The effects of MDM2‐PROTAC on bone regeneration in preclinical models. A) A process of a vertical onlay graft model on rabbit calvaria. B) Radiographic (upper) and histologic (lower) images of augmented rabbit calvaria bone tissues. C) Quantification of micro‐CT data with parameters of new bone volume (NBV) and new bone area (NBA); ANOVA Bonferroni test: *p < 0.05, ***p < 0.001, ****p < 0.0001; mean with SEM; n = 6. D) Schematic diagram of OVX‐induced osteoporosis model; 4 weeks administration of CL144 or Nutlin‐3 using implanted Alzet pumps in mice induced with osteoporotic conditions through ovariectomy (OVX) surgery.
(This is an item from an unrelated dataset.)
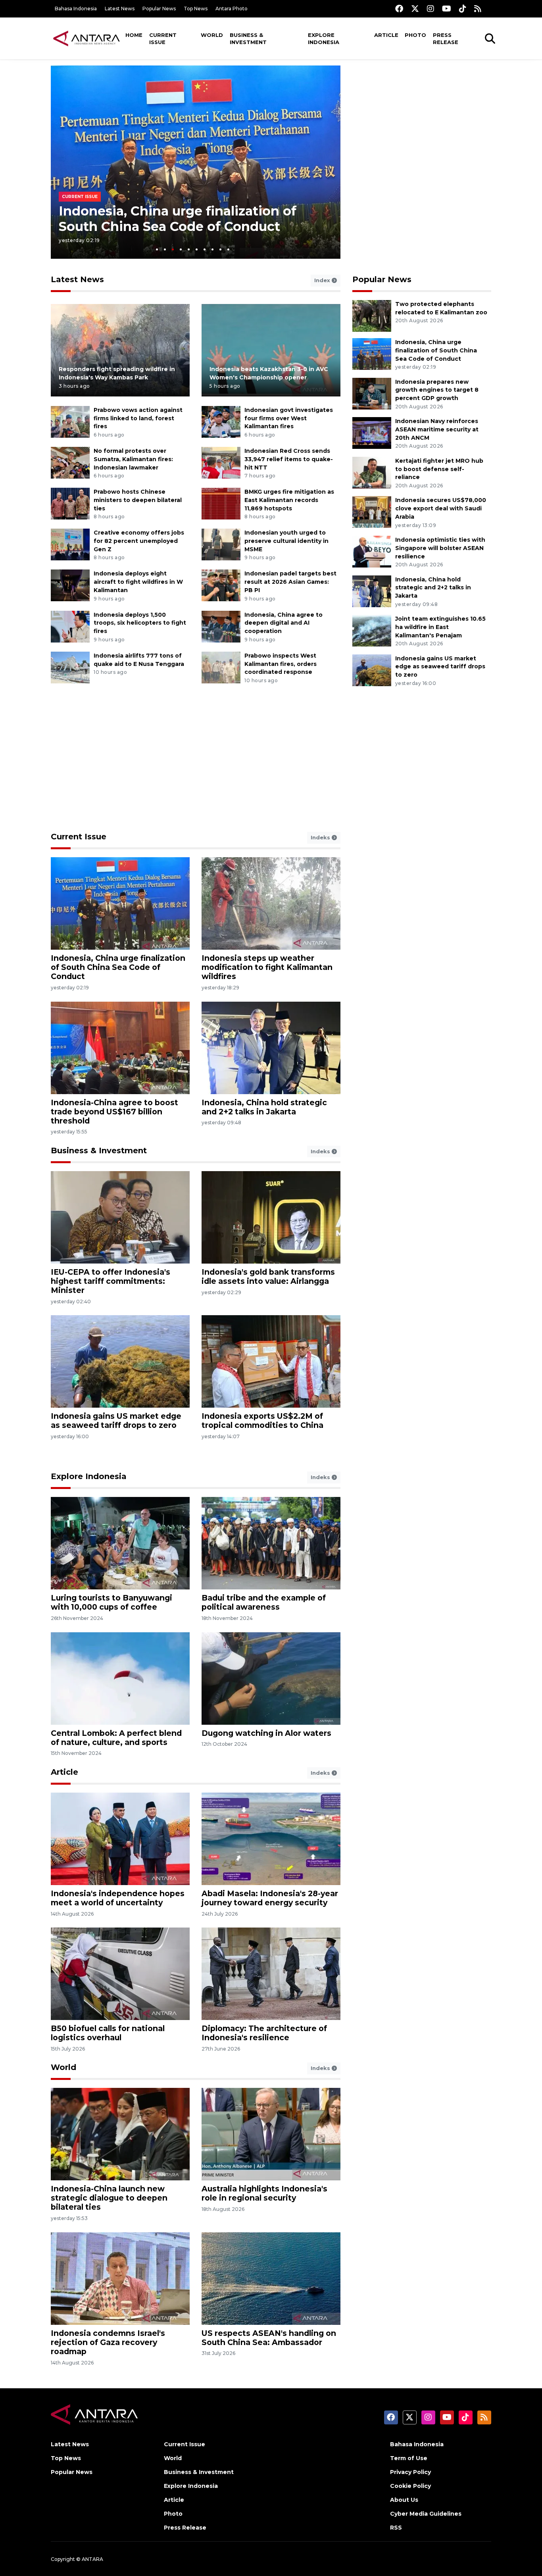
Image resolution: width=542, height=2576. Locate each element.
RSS (396, 2527)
E) The micro‐CT 3D analysis of femur tissues in an OVX‐induced osteoporosis model, following administration of CL144 (0.5 mg kg⁻¹) and Al single‐treatment (0.5 mg kg⁻¹) or co‐treatment condition (0.5 mg kg⁻¹ group); white structure = cortical bone, red structure = trabecular bone, Al = Alendronate. F) The bone formation parameters analysis such as bone volume/tissue volume (BV/TV), trabecular number (Tb.N), trabecular thickness (Tb.Th), and bone mineral density (BMD) following the micro‐CT data analysis, ANOVA Bonferroni test: ns = non‐significant, *p < 0.05, **p <0.005, ****p < 0.0001, Al = Alendronate; mean with SEM; n = 6. G) Compared to the OVX group, relative comparison of bone formation parameters in the CL144, Al single‐treatment group and co‐treatment group; Student's t‐test: ***p < 0.001, ****p < 0.0001; mean with SEM; n = 6; The red dotted line represents the BV/TV value of normal bone (Control), and the blue dotted line represents the Tb.Th value of normal bone (Control).